Ist Synästhesie #trending? Eigentlich nicht.
Synästhesie ist ein bekannter und dokumentierter Zustand seit über 200 Jahren. Der erste dokumentierte Fall stammt aus dem Jahr 1812, von einem österreichischen Arzt namens Georg Sachs. Sachs schrieb eine medizinische Dissertation, in der er die Farben auflistete, die er mit Zahlen und Buchstaben assoziierte. Zu den berühmten Synästhetikern von einst gehören der Philosoph Ludwig Wittgenstein, der Anfang des 20. Jahrhunderts sah, dass „der Vokal e gelb ist“, der Psychiater Eugen Bleuler und der Lolita-Autor Vladimir Nabokov, der die Buchstaben „kzspygv“ so beschrieb, dass sie das Spektrum von Rot bis Violett bilden.

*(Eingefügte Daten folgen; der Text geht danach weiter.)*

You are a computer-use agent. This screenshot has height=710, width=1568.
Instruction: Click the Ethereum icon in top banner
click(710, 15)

Wie Live Science berichtet, ist Synästhesie bei Künstlern, Dichtern und Romanautoren siebenmal häufiger anzutreffen als beim Rest der Bevölkerung. Trotzdem ist es unmöglich, dass alle diese Musiker Synästhesie haben. Ich meine, John Mayer?

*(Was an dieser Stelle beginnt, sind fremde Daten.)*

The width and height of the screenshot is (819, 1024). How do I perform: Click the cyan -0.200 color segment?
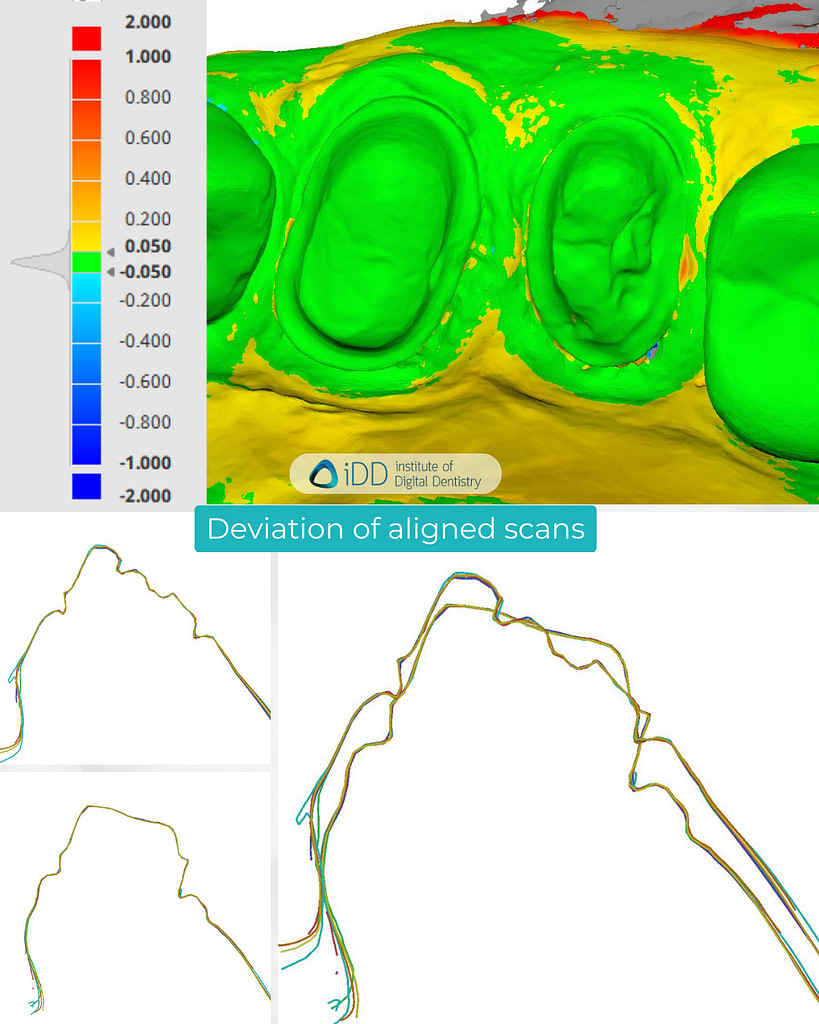point(85,287)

Abgesehen davon gibt es so etwas wie „Synästhesie im Auge des Betrachters“, die laut Dani Cavallaros Buch Synesthesia and the Arts „weder das Produkt der Kreativität eines tatsächlichen Synästhetikers ist, noch ein selbstbewusster Versuch, Synästhesie durch Rückgriff auf formale oder rhetorische Mittel zu simulieren.“
„Ich neige dazu, immer wieder die gleichen Akkorde zu verwenden, worauf mich viele Leute ansprechen. Aber der Grund dafür ist ziemlich absichtlich, denn es sind meine Lieblingsakkorde, meine Lieblingsfarbpaletten“ – Dev Hynes
In Wirklichkeit könnte dieser dritte Zustand der Synästhesie (die anderen beiden sind legitim) das sein, worauf viele Musiker ihre kreative Genialität zurückführen. „Nichtsdestotrotz“, so Cavallaro weiter, „nähern sie sich der Synästhesie insofern an, als dass die Arbeit in der Lage ist, bestimmte emotionale Bahnen auszulösen, die wiederum zu einem wahrnehmungsübergreifenden Engagement führen.“
In einem TED-Vortrag aus dem Jahr 2014 sprach Dev Hynes darüber, wie Synästhesie der Katalysator für eine Menge Musik war, die er für Künstler wie Kylie Minogue und Solange geschrieben hat. „In den letzten zehn Jahren, wenn ich Musik für Leute schreibe, neige ich dazu, immer wieder dieselben Akkorde zu verwenden“, sagt er, „worauf mich eine Menge Leute ansprechen. Aber der Grund dafür ist ziemlich absichtlich, denn es sind meine Lieblingsakkorde, meine Lieblingsfarbpaletten. Also habe ich nicht das Bedürfnis, sie für die Leute zu ändern.“
Ohne buchstäblich jede Person zu testen, die sich in der Presse als Synästhetiker outet, ist es äußerst schwierig zu sagen, wer es hat und wer nach Strich und Faden lügt, um kulturelles Gütesiegel zu bekommen. Hynes beschreibt eindringlich seine Erfahrung damit – wie manche Töne braun, manche rot sind. Und obwohl es vielleicht eine Affektiertheit ist, die manche nur ungern in Interviews erwähnen – schließlich ist es eine Krankheit – macht es den kreativen Prozess noch mysteriöser und undurchdringlicher.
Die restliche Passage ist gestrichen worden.